## 任務要求
請更新森林測量這段文字中從「森林測量是解決這些問題的方法」起、到「員徐嘉君的方法是「爬上去」。」止的部分,把其中的「研究者」改為「學者」後重新寫出。

## 引用文字

○ ○ ○

爬上樹,徐嘉君著迷於樹冠層的附生植物。(林旻萱攝)

爬上樹,徐嘉君著迷於樹冠層的附生植物。(林旻萱攝)
 

一棵樹有多高?有多少片葉子?森林有多少棵樹?這些問題幾乎是孩童時期十萬個為什麼裡必定收錄的疑問。但隨著年紀漸長,發現樹葉根本數也數不完,手邊的尺根本不夠丈量,就放棄追問了。

長大後,若非成為森林相關的從業人員,這些問題跟我們的生活成了平行線,但每回走進森林,是否仍會勾起你的好奇,森林怎麼量測,量測得來的數字有什麼意義呢?

 

森林測量是解決這些問題的方法,也是認識森林的途徑之一。但論空間、時間,森林的尺度都大過人的極限,所以研究者想方設法地,用量測工具、科學儀器、數學公式和抽樣統計等來了解森林。數字也是描述自然的語言之一,調查得來的數據成為森林的基本資料,人們藉以經營森林,也從中學習與自然共存之道。

尋找最高的樹

如何知道或描述一棵樹有多高?舉例來說,台灣杉是東亞最高的樹種,魯凱族稱其為「撞到月亮的樹」,而行政院農業委員會林業試驗所助理研究員徐嘉君的方法是「爬上去」。

徐嘉君是研究樹冠層附生植物的森林生態學家,把自己弄到樹上是必要的技能。剛開始她學前人採種的方式,在樹上打L釘,踩釘上樹,後來改採攀岩的方式爬樹。

除了掛在樹上研究附生植物,徐嘉君另一興趣是尋找台灣巨木。因為總是掛在樹上,引起她的好奇,想要知道樹可以長到多高,有多少環境因素會影響一棵樹的成長。「這像一個解謎的過程,很多調查方式都是非典型的,沒有人做過,沒有前例可參考,那就要自己想辦法。」

早期要找到最高的樹,多是林業人員口耳相傳,或是用測高儀、三角函數推估;如今可借助科技,如空載光達(airborne LiDAR),自上空向地面發射雷射光束,藉由回波訊號計算對地面的距離,以獲得精密的地表資訊。徐嘉君跟成功大學測量及空間資訊學系教授王驥魁團隊合作,利用內政部在莫拉克風災後,啟動全島光達探測計畫的資料,輔以演算法,善用雷射穿透森林樹冠層的特性,繪出樹冠高度及地面地形的模型,靠光達篩選出巨木的區域,再由人力實地探勘。2019年,成功找到迄今尋獲最高、位在大雪山區南坑溪上游的台灣杉,樹高72.9公尺。

○ ○ ○

[已儲存條目]
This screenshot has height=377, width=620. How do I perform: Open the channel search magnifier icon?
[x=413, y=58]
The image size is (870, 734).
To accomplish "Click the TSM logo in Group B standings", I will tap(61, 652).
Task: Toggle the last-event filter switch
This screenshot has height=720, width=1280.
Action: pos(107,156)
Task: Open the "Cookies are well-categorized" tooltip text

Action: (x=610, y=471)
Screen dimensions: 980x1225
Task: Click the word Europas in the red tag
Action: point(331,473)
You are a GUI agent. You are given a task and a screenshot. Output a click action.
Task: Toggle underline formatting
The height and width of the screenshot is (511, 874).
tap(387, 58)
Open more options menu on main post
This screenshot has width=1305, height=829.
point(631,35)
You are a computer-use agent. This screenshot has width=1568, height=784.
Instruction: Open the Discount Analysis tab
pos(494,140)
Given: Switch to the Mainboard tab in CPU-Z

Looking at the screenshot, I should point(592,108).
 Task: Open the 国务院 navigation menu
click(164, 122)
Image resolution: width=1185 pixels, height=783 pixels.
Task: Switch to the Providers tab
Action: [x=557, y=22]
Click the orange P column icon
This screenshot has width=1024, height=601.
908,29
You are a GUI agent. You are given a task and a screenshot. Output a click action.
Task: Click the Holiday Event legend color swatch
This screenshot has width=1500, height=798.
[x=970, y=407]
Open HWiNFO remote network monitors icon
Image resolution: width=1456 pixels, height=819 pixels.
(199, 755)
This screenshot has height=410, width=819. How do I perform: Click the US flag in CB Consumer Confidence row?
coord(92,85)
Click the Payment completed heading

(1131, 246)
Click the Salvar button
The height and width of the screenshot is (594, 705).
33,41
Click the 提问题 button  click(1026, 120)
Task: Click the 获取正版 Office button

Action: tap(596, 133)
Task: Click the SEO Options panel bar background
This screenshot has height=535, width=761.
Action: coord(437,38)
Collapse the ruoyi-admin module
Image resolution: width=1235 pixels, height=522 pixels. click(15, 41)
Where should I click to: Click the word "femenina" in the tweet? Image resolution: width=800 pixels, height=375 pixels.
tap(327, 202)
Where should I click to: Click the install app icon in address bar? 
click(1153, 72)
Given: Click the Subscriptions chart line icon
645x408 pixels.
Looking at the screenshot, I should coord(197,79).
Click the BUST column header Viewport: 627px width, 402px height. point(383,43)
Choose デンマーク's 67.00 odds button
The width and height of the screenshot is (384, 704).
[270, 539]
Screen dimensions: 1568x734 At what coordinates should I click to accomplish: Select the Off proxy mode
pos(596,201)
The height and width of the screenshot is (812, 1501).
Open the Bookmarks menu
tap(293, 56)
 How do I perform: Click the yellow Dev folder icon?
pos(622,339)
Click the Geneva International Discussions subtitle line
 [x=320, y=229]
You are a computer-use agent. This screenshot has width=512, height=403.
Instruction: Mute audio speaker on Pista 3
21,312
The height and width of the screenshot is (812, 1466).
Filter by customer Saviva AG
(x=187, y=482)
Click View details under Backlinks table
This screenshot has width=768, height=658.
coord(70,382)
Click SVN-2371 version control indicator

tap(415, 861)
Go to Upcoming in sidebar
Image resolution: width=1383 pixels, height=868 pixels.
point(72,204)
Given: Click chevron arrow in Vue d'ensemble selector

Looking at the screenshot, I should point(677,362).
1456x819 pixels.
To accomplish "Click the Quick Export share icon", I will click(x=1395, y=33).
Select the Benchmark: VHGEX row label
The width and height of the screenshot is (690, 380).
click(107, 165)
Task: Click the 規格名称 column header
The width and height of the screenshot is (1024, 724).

○ ○ ○

## 任務回覆
森林測量是解決這些問題的方法,也是認識森林的途徑之一。但論空間、時間,森林的尺度都大過人的極限,所以學者想方設法地,用量測工具、科學儀器、數學公式和抽樣統計等來了解森林。數字也是描述自然的語言之一,調查得來的數據成為森林的基本資料,人們藉以經營森林,也從中學習與自然共存之道。

尋找最高的樹

如何知道或描述一棵樹有多高?舉例來說,台灣杉是東亞最高的樹種,魯凱族稱其為「撞到月亮的樹」,而行政院農業委員會林業試驗所助理研究員徐嘉君的方法是「爬上去」。